Every dish I made this weekend could have been the recipe of the week. However, on Friday, I decided that the winning dish would be something I have never made, usually did not like and never understood. My decision was based upon my wife's love for the dish, its perception of being one of those comfort foods and the challenge to update something so iconic. However, I needed back up dishes in case I failed. So, Friday, I made chicken fried steak. Saturday, I made my first New England lobster roll, which was very good and then came Sunday. How to make a fool proof, tasty and updated meatloaf? I didn't want to cover it with the traditional catsup sauce for flavor. I didn't want to layer it with bacon to generate moisture. I wanted to create a meatloaf that was tender, full of flavor and sauced in a fashion that would make a three star restaurant proud. To begin, I did ground my own beef but the key here is to not avoid fat (that is the role of the unnecessary bacon). You need beef that is either 80:20 or 85:15. Do not use hamburger grade, 70:30 or the lean cuisine 90:10. One is too fatty and you will lose 20 percent of the meatloaf volume. The other is too lean and even layering a pound of bacon will not save the dish. My meatloaf version leverages my knowledge of how to make a great meatball and respects the tradition of the dish. Guys, the result was wonderful. If you like meatloaf, or like me avoid it due to bad versions. I implore you to try this version, Meatloaf with Mushroom Cream Sauce.

Traffic Pumping

Pumping up telecom traffic is not the same as pumping up a recipe for meatloaf. Traffic pumping is when you provide what appears to be a free service and then charge the terminating carriers exorbitant fees to complete the calls. Many of us have used these services without understanding the business model and threat to our primary carriers.

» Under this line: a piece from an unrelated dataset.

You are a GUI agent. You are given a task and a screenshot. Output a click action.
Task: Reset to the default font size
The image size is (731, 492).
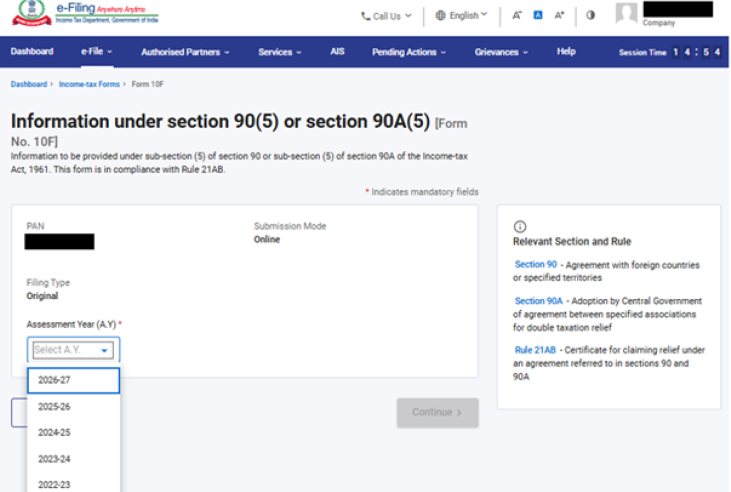click(x=538, y=16)
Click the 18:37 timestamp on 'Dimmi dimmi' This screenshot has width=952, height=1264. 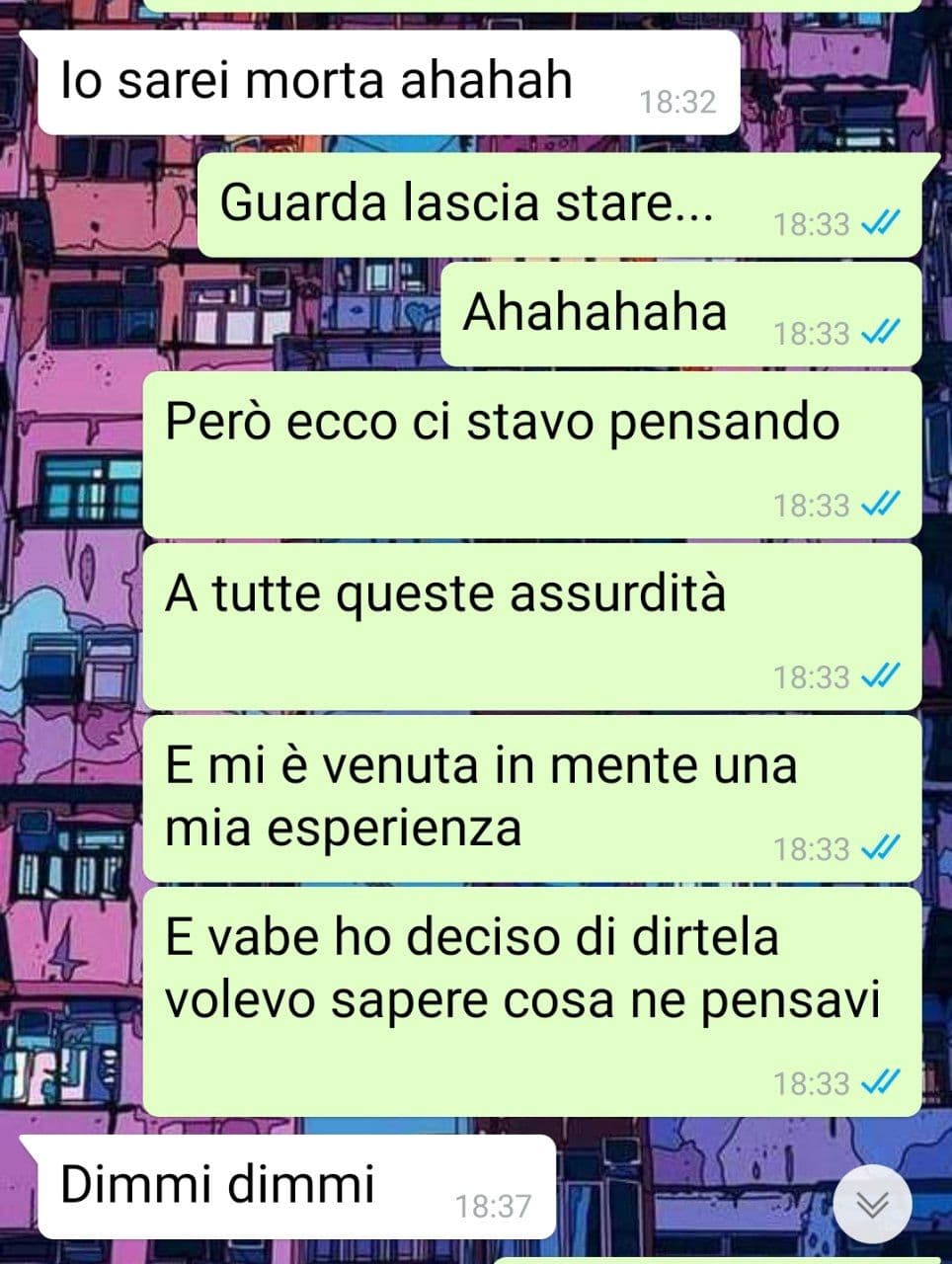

Traffic pumping works like this...a rural CLEC in Nextonowhere, USA (mostly Midwest and western US) is either contacted by a conferencing, adult porn or some other business to provide terminating telecom services. The business agrees to promote itself using the numbers provided by the CLEC and the CLEC agrees to split the revenue generate by the access fees charged to terminate the call with the business. The scheme works because users with unlimited long distance plans, can make the calls to these services for free and oblivious as to how the business actually makes money. It is also only effective in rural areas because high access fees are required to make any real money. The FCC allows for the higher access fees in rural areas in order to support their infrastructure requirements and the expected low volume of incoming/terminating traffic. By concentrating these free services in rural areas and promoting the service nationally, traffic to the rural CLEC increases beyond normal projections and the CLEC makes more money than expected by the FCC. This abnormal increase in traffic is called traffic pumping.

Broadvox, Google, Speakeasy and other ITSPs/ISPs are also effect by this somewhat unscrupulous business model. Each of us in recent time has decided to stop paying these high fees as they cannot be supported by our unlimited long distance calling plans. The cost of traffic pumping is approaching a billion dollars per year. The FCC has warned the ILECs like AT&T to support the scheme by continuing to pay FCC mandated access charges. The FCC, for its part, has warned the CLECs that sharing revenue with and end-users or providing support for stimulating traffic those results in improved levels of access fees is in violation of the FCC's rules. Please note, the warning did not strike fear into the CLECs taking advantage of the practice. Today AT&T notes that it is paying as much as $0.13 per minutes in access charges to some CLECs for these free services. It has estimated its cost to exceed $250 million per year. Wireless carriers have seen their cost rise to nearly $200 million.

Since the requirement to terminate these calls is limited to the regulated ILECs and CLECs, Broadvox, Google and other Internet telephony service providers have decided to stop carrying the traffic. Broadvox does recognize that this will impact some of our customers who use the free services, but, current have no other choice. Until the FCC acts, we will continue to study the problem to seek an alternative resolution.